***** SOURCE DOCUMENT *****
BREAKING NEWS: Gilead’s remdesivir gets FULL FDA approval as a treatment for coronavirus patients
- On Thursday, the FDA gave full approval for the antiviral drug remdesivir as a treatment for the novel coronavirus
- Previously, it was the only medication approved in the US to treat COVID-19 patients by emergency use
- A recent NIH study found remdesivir shortened coronavirus hospital stays by five days and reduces the risk of death by 30%
The US Food and Drug Administration (FDA) has given full approval to the antiviral drug remdesivir as a coronavirus treatment.
Manufactured by California-based Gilead Sciences Inc, the medication was the only approved for emergency use in the US to treat severely ill COVID-19 patients.
It was also one of among a cocktail of drugs used to treat President Donald Trump when he contracted the virus earlier this month.
According to the FDA’s website says the drug has been approved in two forms: five milligrams (mg) per milliliter dropper and 100 mg per vial.
A recent study from the National Institutes of Health found that remdesivir shortened coronavirus hospital stays by five days and reduces the risk of death by 30 percent.
*****
§ WORK ORDER 1: According to the news report on remdesivir's FDA approval, which company manufactures the drug?
§ WORK ORDER 2: Continue the news report on remdesivir's FDA approval from its last sentence.
The lines that follow have no connection to the news report on remdesivir.
***** PROVIDED INFORMATION *****
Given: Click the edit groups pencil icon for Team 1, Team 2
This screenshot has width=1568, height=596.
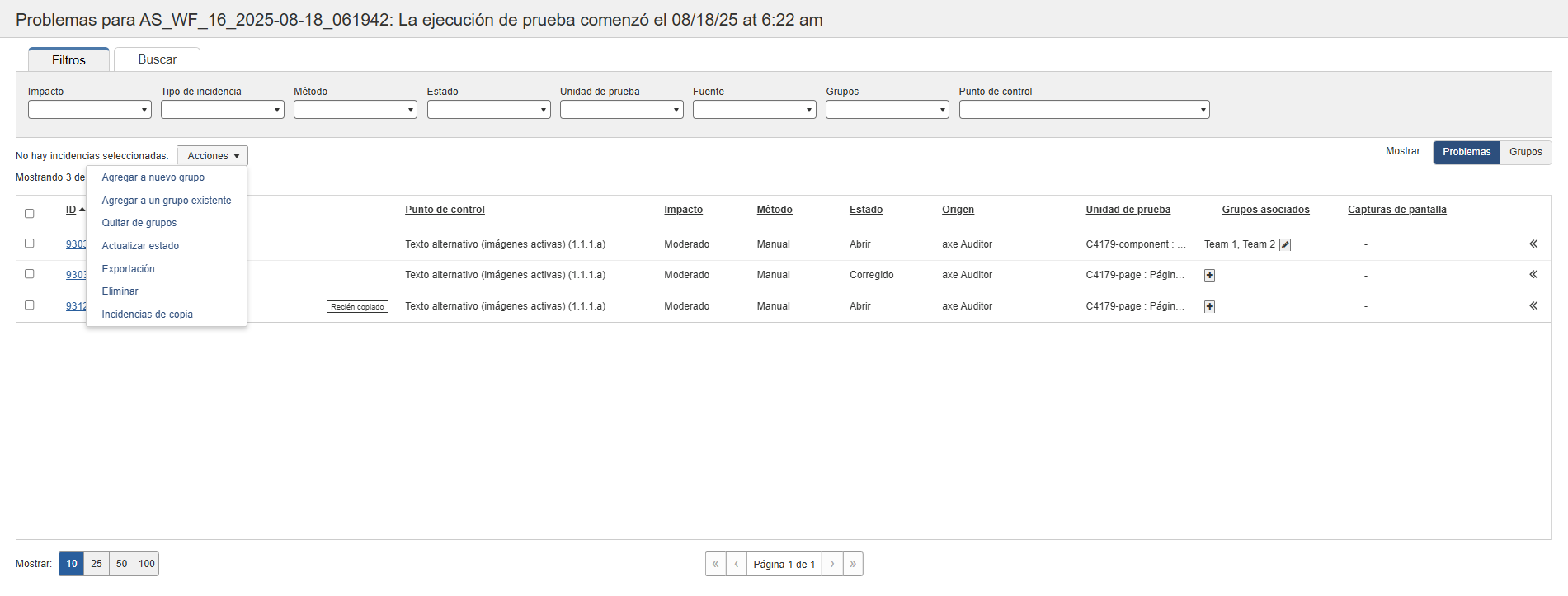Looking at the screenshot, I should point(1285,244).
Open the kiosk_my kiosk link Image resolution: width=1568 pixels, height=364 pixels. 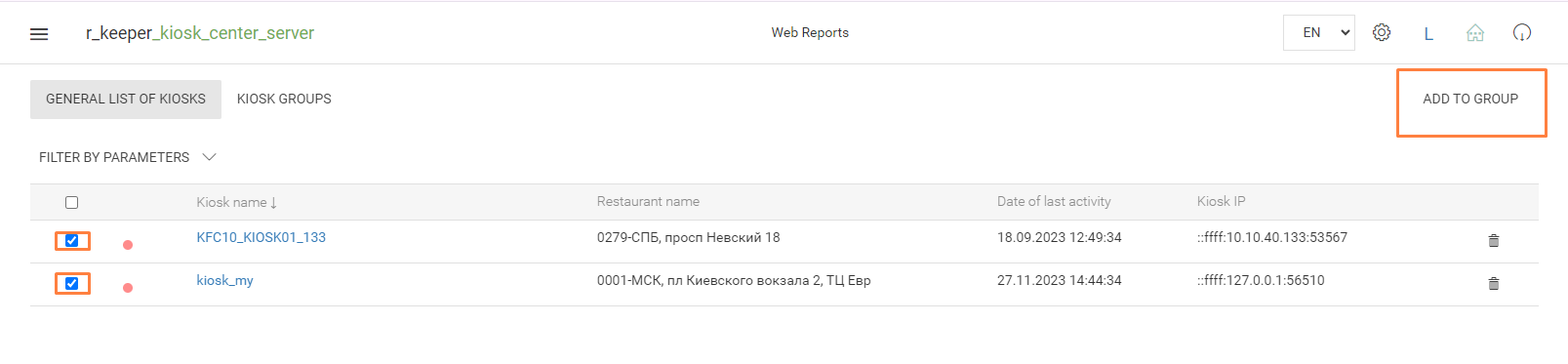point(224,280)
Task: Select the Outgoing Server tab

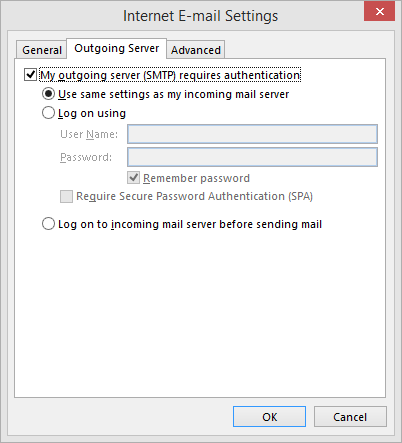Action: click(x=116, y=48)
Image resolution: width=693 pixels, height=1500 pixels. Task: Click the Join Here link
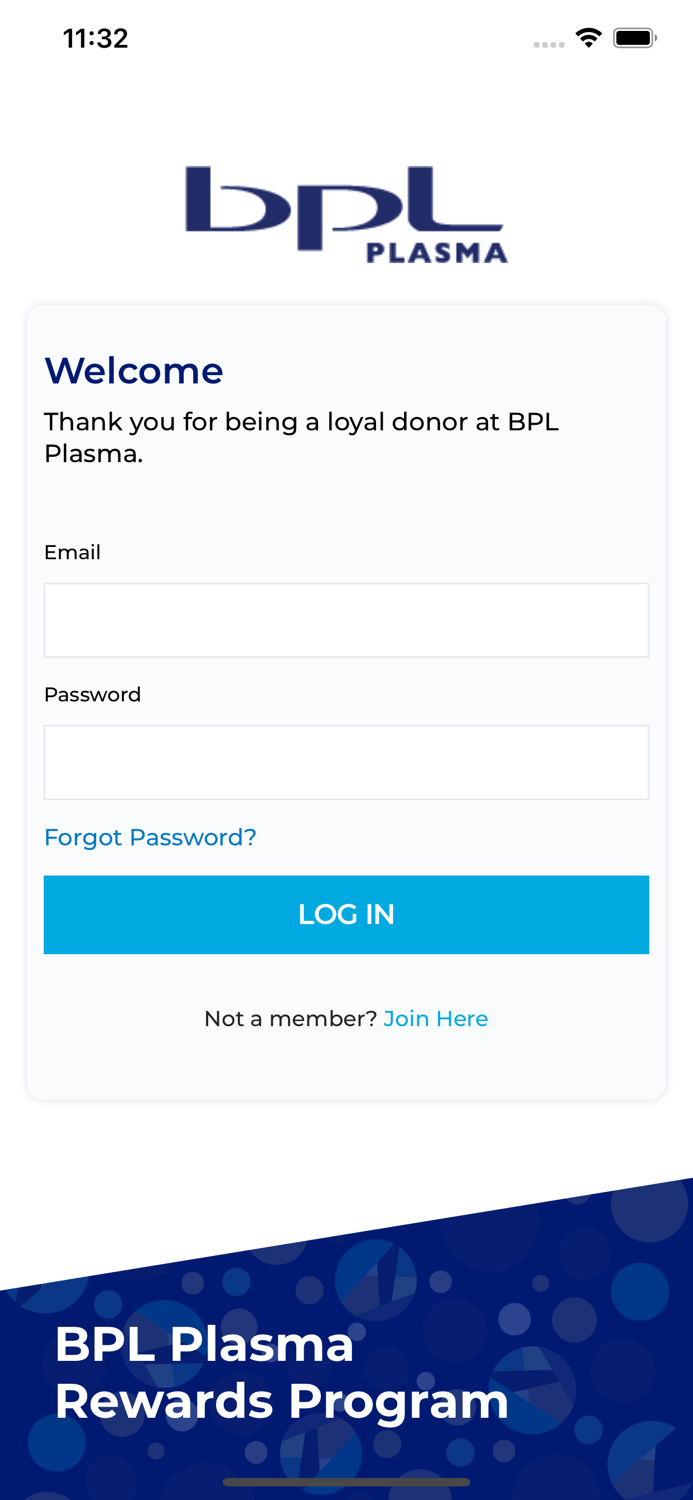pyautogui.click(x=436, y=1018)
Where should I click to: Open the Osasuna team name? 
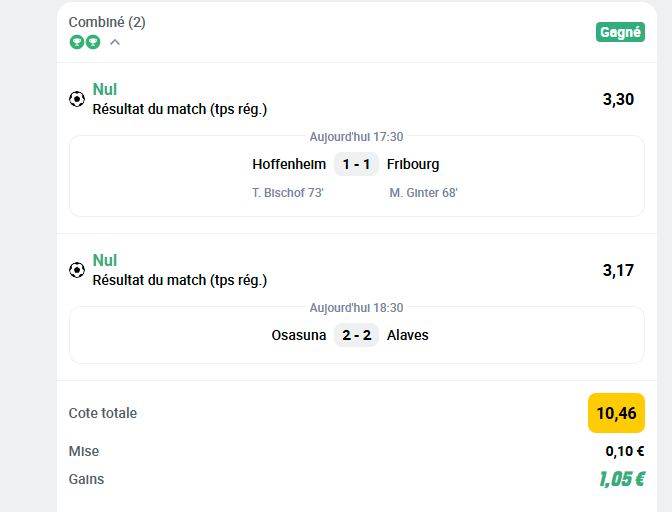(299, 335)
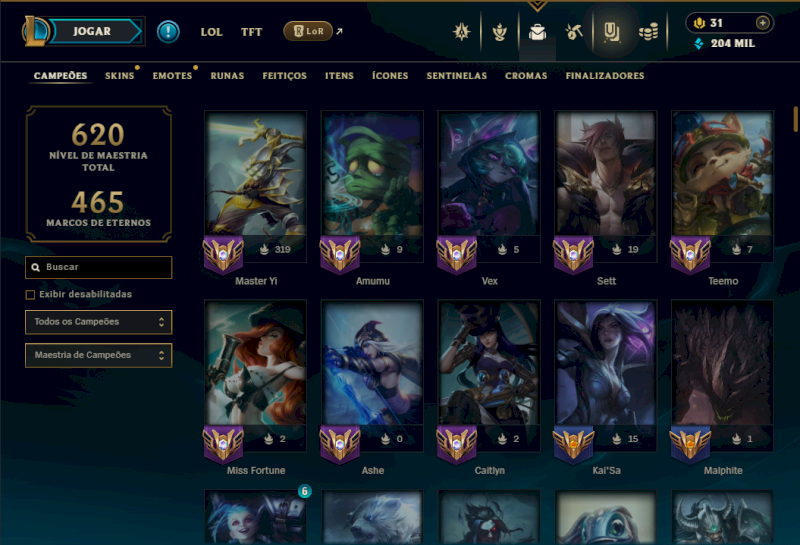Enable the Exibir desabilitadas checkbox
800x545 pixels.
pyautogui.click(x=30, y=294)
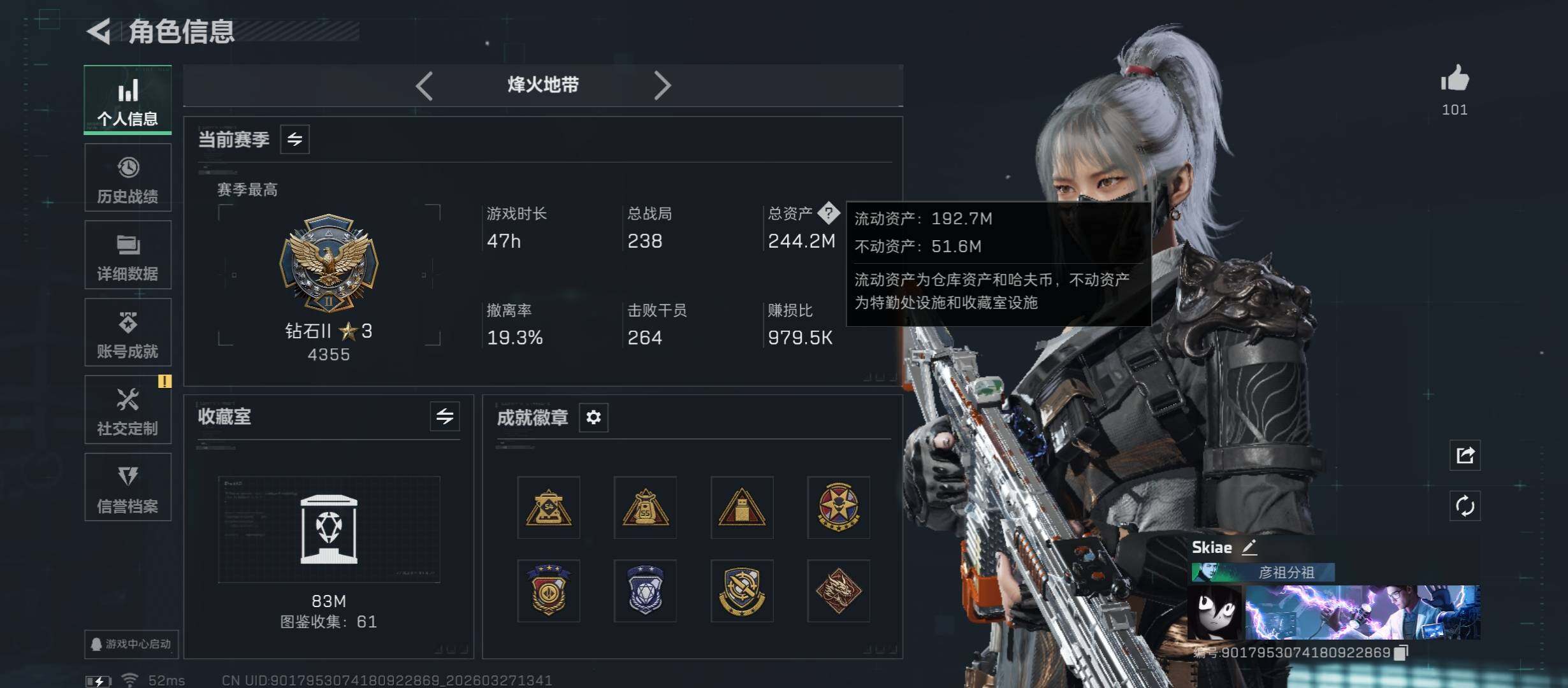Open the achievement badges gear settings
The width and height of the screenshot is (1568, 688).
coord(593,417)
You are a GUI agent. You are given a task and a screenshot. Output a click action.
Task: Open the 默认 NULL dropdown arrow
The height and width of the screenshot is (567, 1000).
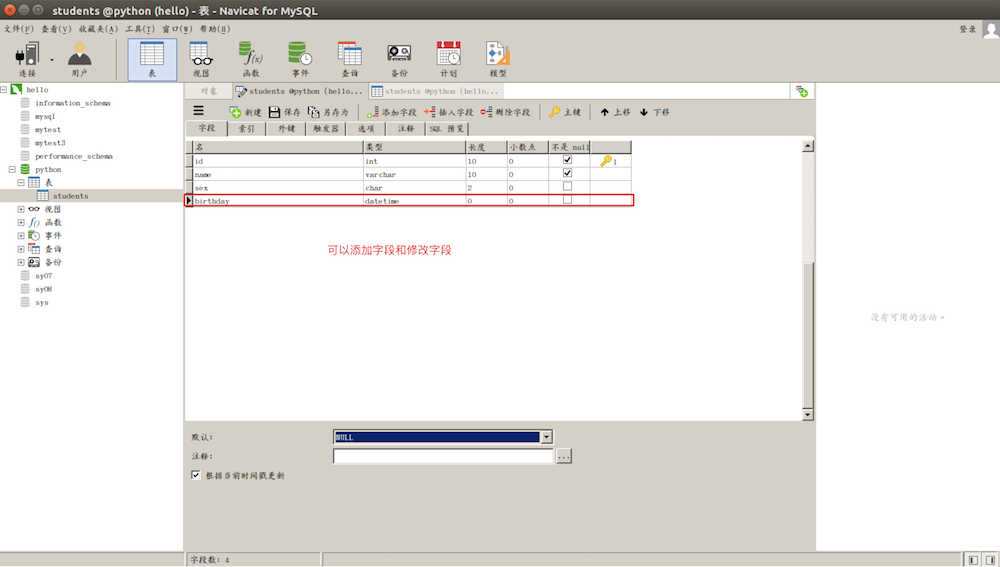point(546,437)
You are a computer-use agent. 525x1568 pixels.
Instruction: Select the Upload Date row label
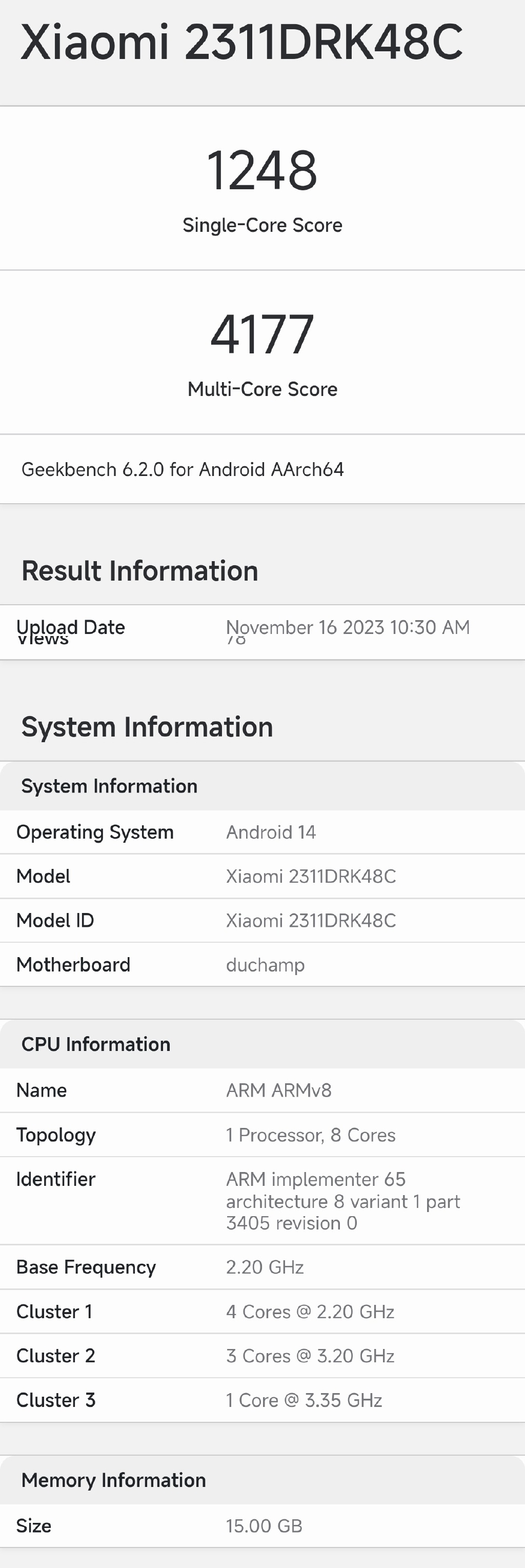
*****
§ RESPONSE 1: California-based Gilead Sciences Inc manufactures remdesivir.

§ RESPONSE 2:
On Thursday, the FDA approved the antiviral drug remdesivir (pictured) as a treatment for coronavirus patients
Remdesivir was developed by Gilead Sciences to treat Ebola, the deadly hemorrhagic fever that emerged in West Africa in 2014.
It works by blocking an enzyme that helps the coronavirus make copies of itself and, in turn, spread throughout the body.
In cell and animal models, studies showed the drug blocked the activity of Severe Acute Respiratory Syndrome (SARS) and MERS (Middle East Respiratory Syndrome), which are cousins of the new virus.
Dr John Beigel, associate director for clinical research in the Division of Microbiology and Infectious Diseases at the NIH’s National Institute for Allergy and Infectious Diseases (NIAID), said the drug prevents the virus from replicating, which helps the patient ‘get ahead’ and fight off the infection because it is not ‘as rampant.’
A recent study published last month, which Beigel co-authored, found the drug reduced the recovery time for hospitalized coronavirus patients from a median of 15 days to 10 days.
Additionally, about 11 percent of patients in the remdesivir group died compared to around 15 percent in the control group.
This show the drug reduced the risk of death by 30 percent.
The team said the benefit of remdesivir was largest when given earlier in the illness, but it was still seen for those that received it later.
‘In fact, the study showed there was still benefit. Even people that came in quite late, after 10 days [of illness], they still had benefit from resdesivir,’ Beigel told DailyMail.com in a recent interview.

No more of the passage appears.